Setelah Proklamasi, keesokan harinya 18 Agustus 1945, Soekarno dan Mohammad Hatta ditetapkan sebagai Presiden dan Wakil Presiden Republik Indonesia. Tugas pemimpin negara di zaman revolusi sangat berat dalam mempertahankan kemerdekaan dari bangsa asing yang ingin kembali menjajah Indonesia. 

Tugas berat tersebut secara otomatis dipikul juga oleh Fatmawati sebagai ibu negara. Tidak jarang Soekarno menjadikannya tempat berbagi keluh kesah dan bertukar ide dalam menjalankan perjuangannya.      

Proklamasi kemerdekaan Indonesia tidak diterima secara positif oleh Belanda. Belanda datang lagi ke Indonesia untuk kembali mengusai Indonesia. Keadaan menjadi tegang, banyak rakyat yang mencari perlindungan, tidak terkecuali Fatmawati. 

Dalam buku berjudul ‘Fatmawati Soekarno, the first lady’ disebutkan bahwa Presiden Soekarno dan Fatmawati harus berpindah-pindah untuk menghindari penangkapan. Bahkan  untuk mengelabuhi musuh, selama satu bulan Fatmawati menyamar menjadi tukang pecel dan Soekarno menyamar menjadi tukang sayur dengan gaya berjalan pincang. Sementara Guntur dititipkan kepada neneknya di Bogor.

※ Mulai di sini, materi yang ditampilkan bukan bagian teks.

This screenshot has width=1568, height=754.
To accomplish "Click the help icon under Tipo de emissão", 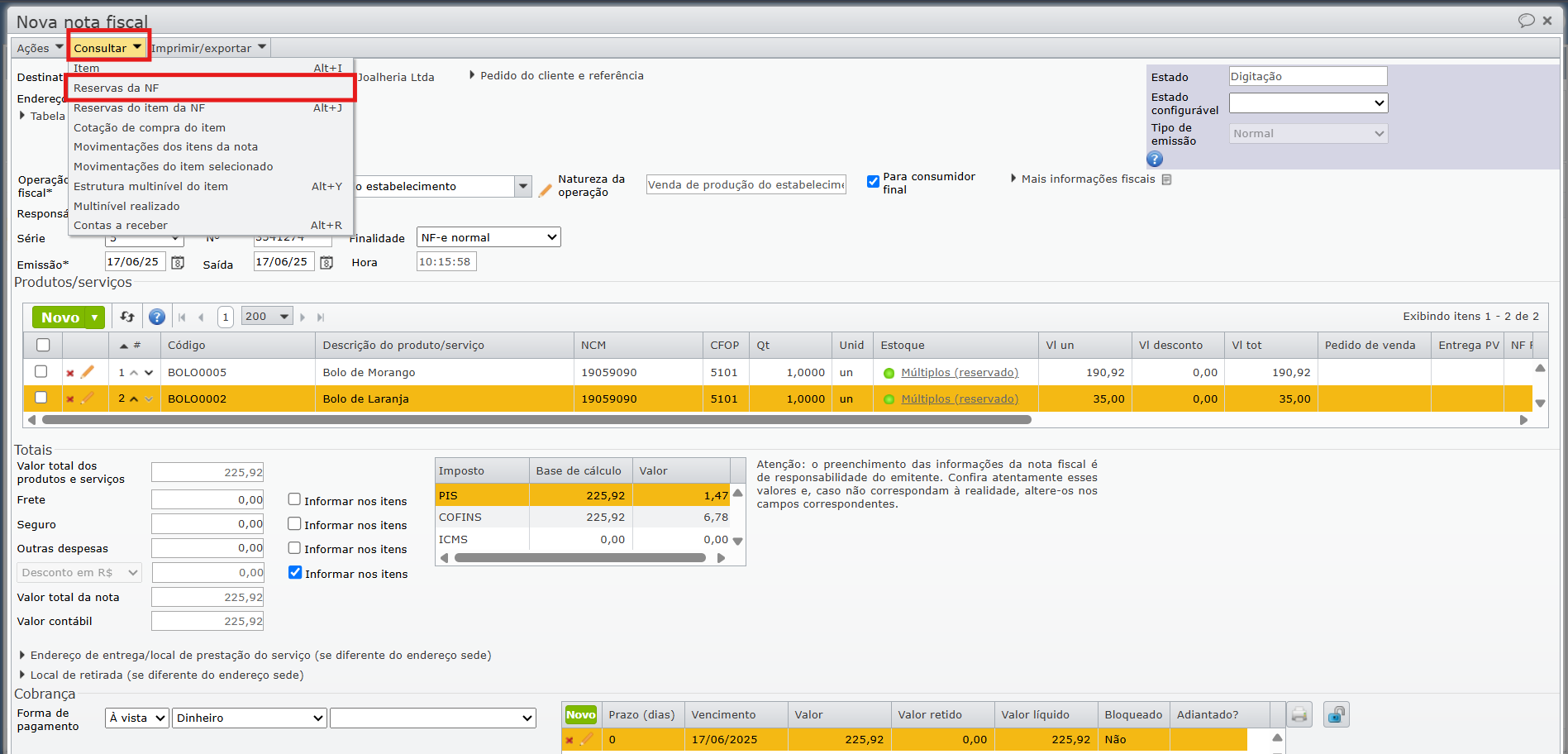I will tap(1155, 159).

Karena kondisi Jakarta yang mencekam, maka Soekarno dan keluarganya diungsikan di daerah Sukanegara Jawa Barat, suatu daerah di lereng gunung dan banyak perkebunan teh. Mereka berdiam di gubuk yang terbuat dari dinding bambu tanpa penerangan listrik. 

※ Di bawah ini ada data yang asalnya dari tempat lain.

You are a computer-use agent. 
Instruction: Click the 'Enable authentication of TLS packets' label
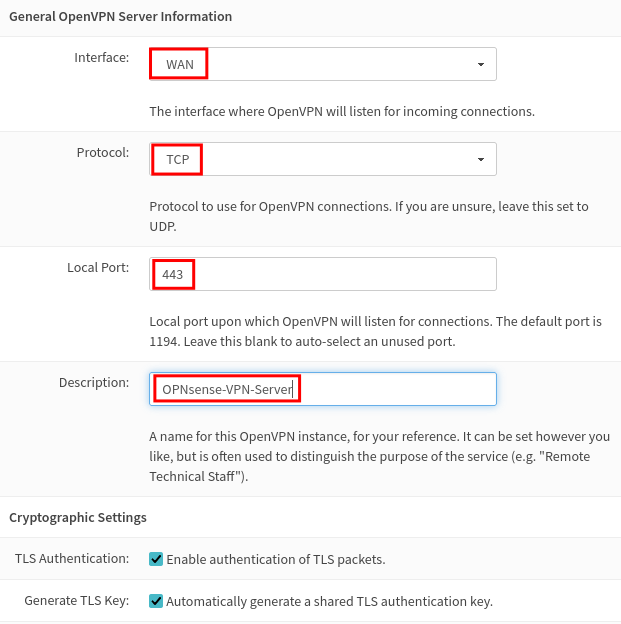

Situasi Jakarta yang tidak kunjung aman mengharuskan pusat pemerintahan Republik Indonesia dipindahkan ke Yogyakarta. Selama di Yogyakarta, Fatmawati sering mendampingi Soekarno meninjau daerah-daerah, komunitas sosial dan memberikan pidato bagi rakyat untuk mempertahankan kemerdekaan dan membangun negara. Di Yogyakarta pulalah pada 23 Januari 1946, Fatmawati melahirkan anak keduanya dan diberi nama Diah Permata Megawati Setiawati Soekarnoputri.

19 Desember 1948 Belanda membombardir Yogyakarta. Beberapa hari kemudian, Soekarno dan Hatta diasingkan ke Pulau Bangka. Hal ini tentunya membuat Fatmawati khawatir.

Tidak lama setelah itu, Fatmawati diusir dari Istana Kepresidenan, lalu beliau dan anak-anaknya tinggal di sebuah rumah tanpa jendela dan pintu di Batanawarsa dekat kali Code. Keadaan ekonomi mereka pun sangat memprihatinkan pada saat itu.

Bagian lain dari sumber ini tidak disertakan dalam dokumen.